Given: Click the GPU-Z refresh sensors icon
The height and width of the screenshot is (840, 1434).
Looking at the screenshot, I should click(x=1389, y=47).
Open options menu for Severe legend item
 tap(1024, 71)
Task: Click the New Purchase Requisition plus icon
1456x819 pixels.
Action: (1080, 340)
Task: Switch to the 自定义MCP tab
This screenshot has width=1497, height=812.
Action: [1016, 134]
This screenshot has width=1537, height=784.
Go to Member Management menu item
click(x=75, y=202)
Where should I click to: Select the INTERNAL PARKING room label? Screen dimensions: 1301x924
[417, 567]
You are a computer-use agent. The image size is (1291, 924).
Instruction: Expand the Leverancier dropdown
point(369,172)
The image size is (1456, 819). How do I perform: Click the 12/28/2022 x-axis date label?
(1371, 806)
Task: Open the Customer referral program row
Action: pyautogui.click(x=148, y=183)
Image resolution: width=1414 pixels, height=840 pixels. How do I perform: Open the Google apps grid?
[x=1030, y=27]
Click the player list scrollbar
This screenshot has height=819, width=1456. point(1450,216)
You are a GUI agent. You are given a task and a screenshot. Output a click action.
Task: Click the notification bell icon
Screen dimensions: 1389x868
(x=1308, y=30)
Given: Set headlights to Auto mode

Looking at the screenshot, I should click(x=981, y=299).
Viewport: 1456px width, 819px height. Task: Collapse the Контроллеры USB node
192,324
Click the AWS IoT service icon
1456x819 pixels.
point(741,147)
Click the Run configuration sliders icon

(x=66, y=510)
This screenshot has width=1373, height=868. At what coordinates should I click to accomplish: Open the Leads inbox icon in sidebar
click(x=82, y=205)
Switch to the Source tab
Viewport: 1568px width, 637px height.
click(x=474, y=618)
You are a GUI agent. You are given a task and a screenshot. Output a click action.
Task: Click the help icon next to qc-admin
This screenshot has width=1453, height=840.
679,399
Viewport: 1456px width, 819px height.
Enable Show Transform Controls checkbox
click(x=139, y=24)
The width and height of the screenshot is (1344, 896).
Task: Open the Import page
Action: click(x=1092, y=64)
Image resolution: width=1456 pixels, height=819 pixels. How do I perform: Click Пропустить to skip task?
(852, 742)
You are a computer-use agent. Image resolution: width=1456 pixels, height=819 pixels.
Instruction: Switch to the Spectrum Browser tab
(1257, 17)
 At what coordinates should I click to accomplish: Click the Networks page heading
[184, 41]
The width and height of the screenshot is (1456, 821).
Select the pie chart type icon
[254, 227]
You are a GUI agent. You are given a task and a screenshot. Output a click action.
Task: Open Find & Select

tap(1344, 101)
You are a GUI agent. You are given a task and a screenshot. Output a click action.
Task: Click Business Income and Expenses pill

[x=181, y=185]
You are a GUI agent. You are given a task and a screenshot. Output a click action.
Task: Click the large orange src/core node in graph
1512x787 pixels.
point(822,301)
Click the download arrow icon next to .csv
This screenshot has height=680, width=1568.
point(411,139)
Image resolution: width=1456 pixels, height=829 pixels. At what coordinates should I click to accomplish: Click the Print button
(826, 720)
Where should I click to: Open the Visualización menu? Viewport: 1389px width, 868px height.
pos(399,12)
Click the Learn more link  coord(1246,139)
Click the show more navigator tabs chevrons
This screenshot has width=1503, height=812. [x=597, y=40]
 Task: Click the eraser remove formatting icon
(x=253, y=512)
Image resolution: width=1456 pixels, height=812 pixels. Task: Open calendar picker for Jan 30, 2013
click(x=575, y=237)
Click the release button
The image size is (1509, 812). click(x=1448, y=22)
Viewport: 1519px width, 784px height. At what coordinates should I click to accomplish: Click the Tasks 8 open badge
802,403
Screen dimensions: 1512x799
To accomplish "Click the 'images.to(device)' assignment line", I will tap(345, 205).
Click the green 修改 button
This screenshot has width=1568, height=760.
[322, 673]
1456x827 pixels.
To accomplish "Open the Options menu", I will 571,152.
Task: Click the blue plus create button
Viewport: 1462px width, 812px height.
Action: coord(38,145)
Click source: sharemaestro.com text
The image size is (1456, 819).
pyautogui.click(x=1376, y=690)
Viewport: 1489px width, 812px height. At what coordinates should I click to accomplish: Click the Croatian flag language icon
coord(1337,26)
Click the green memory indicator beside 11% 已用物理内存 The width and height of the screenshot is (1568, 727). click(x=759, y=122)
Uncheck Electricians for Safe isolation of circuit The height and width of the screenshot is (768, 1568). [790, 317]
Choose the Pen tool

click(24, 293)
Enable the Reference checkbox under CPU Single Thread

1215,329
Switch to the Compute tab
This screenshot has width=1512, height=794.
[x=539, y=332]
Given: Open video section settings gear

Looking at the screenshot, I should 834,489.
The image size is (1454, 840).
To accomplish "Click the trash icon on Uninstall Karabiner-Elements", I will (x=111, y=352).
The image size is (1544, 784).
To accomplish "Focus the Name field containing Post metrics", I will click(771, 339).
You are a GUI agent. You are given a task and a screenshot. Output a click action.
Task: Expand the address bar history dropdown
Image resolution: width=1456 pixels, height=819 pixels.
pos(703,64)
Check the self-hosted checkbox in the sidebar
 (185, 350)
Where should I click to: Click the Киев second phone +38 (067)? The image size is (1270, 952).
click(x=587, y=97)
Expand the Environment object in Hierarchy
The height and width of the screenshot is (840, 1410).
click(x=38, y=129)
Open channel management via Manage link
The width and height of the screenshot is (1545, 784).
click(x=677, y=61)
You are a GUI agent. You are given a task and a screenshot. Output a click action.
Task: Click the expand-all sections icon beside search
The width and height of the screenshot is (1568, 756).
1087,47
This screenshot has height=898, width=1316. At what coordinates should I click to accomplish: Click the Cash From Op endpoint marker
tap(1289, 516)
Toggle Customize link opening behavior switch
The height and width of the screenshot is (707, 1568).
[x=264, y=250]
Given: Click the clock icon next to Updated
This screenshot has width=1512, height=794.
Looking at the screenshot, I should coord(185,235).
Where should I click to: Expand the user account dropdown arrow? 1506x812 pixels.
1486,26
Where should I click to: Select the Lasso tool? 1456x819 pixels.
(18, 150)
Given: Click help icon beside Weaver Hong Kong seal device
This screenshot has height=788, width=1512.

▶ [Brief]:
Look above for the line with "The height and width of the screenshot is (840, 1434)." and the line with "You are a computer-use agent. The", and reproduce exactly those two lines plus every line between, nothing more.

▶ [Answer for the task]:
The height and width of the screenshot is (840, 1434).
Looking at the screenshot, I should click(x=1389, y=47).
Open options menu for Severe legend item
 tap(1024, 71)
Task: Click the New Purchase Requisition plus icon
1456x819 pixels.
Action: (1080, 340)
Task: Switch to the 自定义MCP tab
This screenshot has width=1497, height=812.
Action: [1016, 134]
This screenshot has width=1537, height=784.
Go to Member Management menu item
click(x=75, y=202)
Where should I click to: Select the INTERNAL PARKING room label? Screen dimensions: 1301x924
[417, 567]
You are a computer-use agent. The image size is (1291, 924).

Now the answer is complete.